October 2015, Celebrating our 6th wedding anniversaryAnd still, I thought we were doing great. People said at our wedding that it was clear just how much love we had for each other, a love that was uncanny in its stability. The night that I came out, we both agreed that of all of the couples in our social circle, ours was the most likely to be able to survive this. We never went to bed angry, we never fought in public, it was pretty rare for us to even raise our voices at each other.
From 2012 through 2015 we had a pretty great life. Our finances were very stable, to the point we never felt like we were struggling for money, or even had to think too much about what we were spending for things. S went through her terrible twos, threenagehood, and feisty fours. In 2015 I took a job working on a team based in Denver and had to spend the first week there, giving us an opportunity to travel as a family for the first time. The entire experience was delightful, and it led to us taking two more real family vacations to Disneyland and to San Francisco in 2016. For three years life felt really great, and some times I even found myself thinking “wow, I feel really happy.” But there were darker things brewing under the surface.
Kat was down to her lowest weight since she was a teenager, and she looked fantastic, but I completely failed to appreciate this because I was far too caught up in my own body issues. Her losing weight made me feel even worse about my own fat. I started to subconsciously pressure her to put weight back on, never through anything said directly, but she could tell that I missed her curves. I gave less compliments than I had before she lost the weight, didn’t shower her with as much attention. I was extremely envious that she had been able to muster the will power to drop all that weight. I felt weak and worthless, afraid not only that people would judge us when they saw us, but that she would eventually leave me because of the differential. It was a ridiculous paranoia, but that’s what a low self esteem does to you. I was also thoroughly tied up in denial of my gender feelings and believed that my body hatred was all centered in being overweight.
Trauma and Grief
2016 opened with a massive loss. After a nearly a year of trying for our second child, we had finally gotten a positive pregnancy test two weeks into January 2016 (almost exactly one year before I came out). Two days later, Katharine miscarried. It destroyed her, she was gutted from head to toe. June 2016, Disney’s California AdventureThe loss critically damaged her self confidence, and she quickly slid into depression. Eventually we did conceive again in July, but the loss of that potential baby still sits with her to this day. I did what I could to try to help her grieve, but there was only so much I could do.
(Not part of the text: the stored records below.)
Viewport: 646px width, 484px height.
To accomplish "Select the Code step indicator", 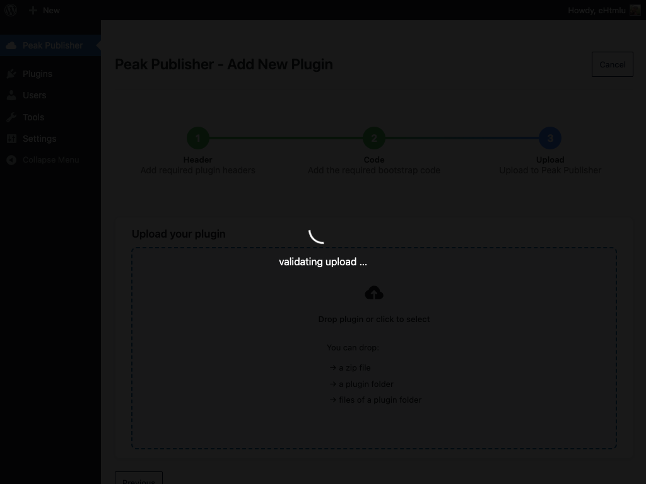I will pyautogui.click(x=373, y=137).
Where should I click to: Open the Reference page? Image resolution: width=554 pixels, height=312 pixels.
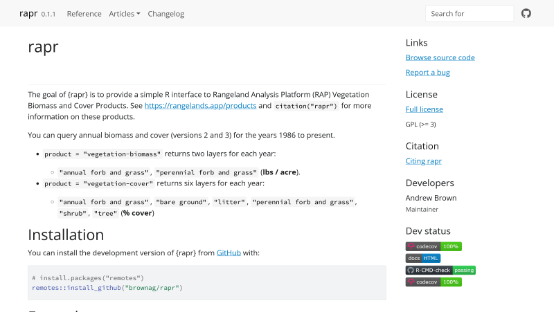click(x=84, y=14)
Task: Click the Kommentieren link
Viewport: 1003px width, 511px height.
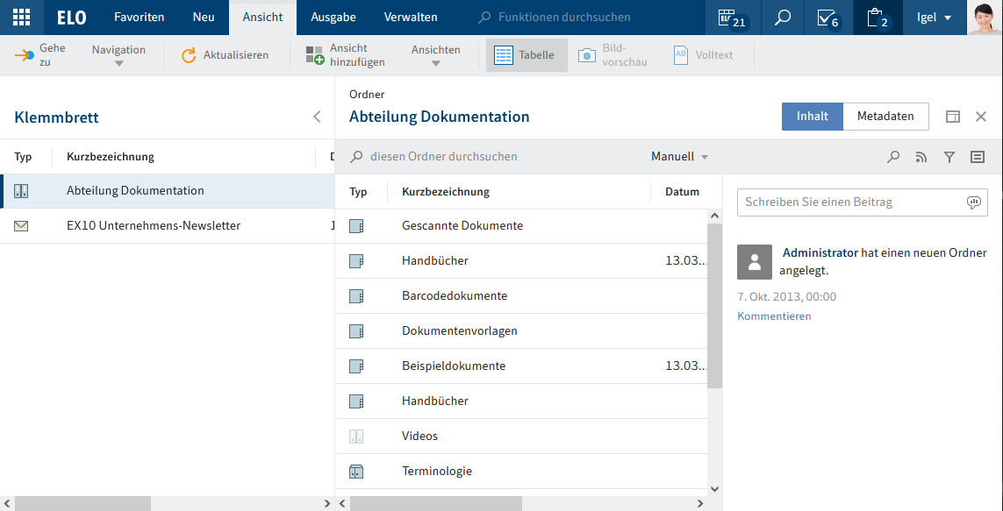Action: point(774,316)
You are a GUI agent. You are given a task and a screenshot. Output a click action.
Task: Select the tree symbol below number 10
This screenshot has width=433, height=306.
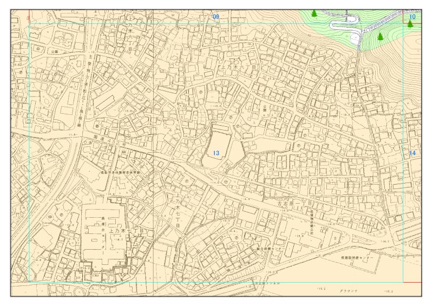[x=410, y=24]
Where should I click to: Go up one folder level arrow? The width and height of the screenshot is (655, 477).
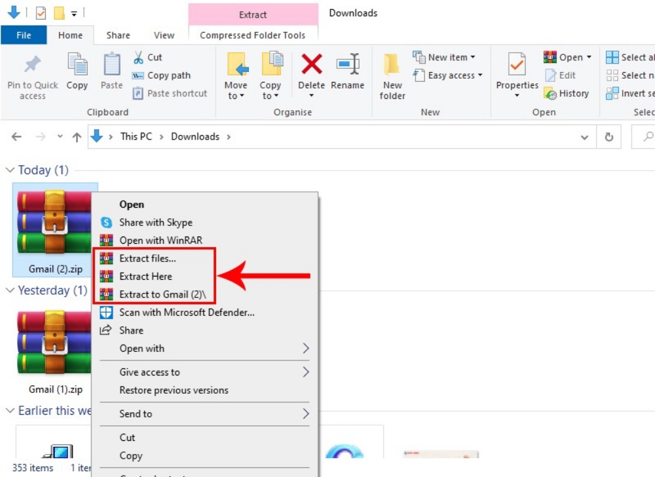click(77, 137)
The second major blow came in November when Hillary lost the election to quite literally her polar opposite. The loss struck Kat like a punch to the face. For her, Hillary had been the avatar of women in politics, the best possible first female president that we could possibly have. She loved HRC, and it seemed like a total shoe-in that she would win. When Trump came out ahead, it was like the entire country had collectively stood up and spit on womankind. She cried that night, and many nights after that. I, for my part, was simply in shock. Surely this couldn’t be, surely it would be found that something had been miscounted, or that a blue district had been missed. Then I held out hope for the electoral college enforcing the popular vote, but that didn’t happen either. Katharine’s depression deepened.
Over the course of 2016 I progressively became more and more unstable. My anger would spike in unpredictable ways, my patience continued to degrade and weaken, and more and more I was having outbursts. Bath times with my daughter became dangerous moments for all of us, as I would so frequently burst into fits of rage. S’s very typical misbehavior for a four year would drive me mad, and for a while Kat was afraid to leave me alone with her. As the year came to a close, it got so bad that I even started yelling at Kat, which I had never done in 10 years of being together. Something was very very wrong.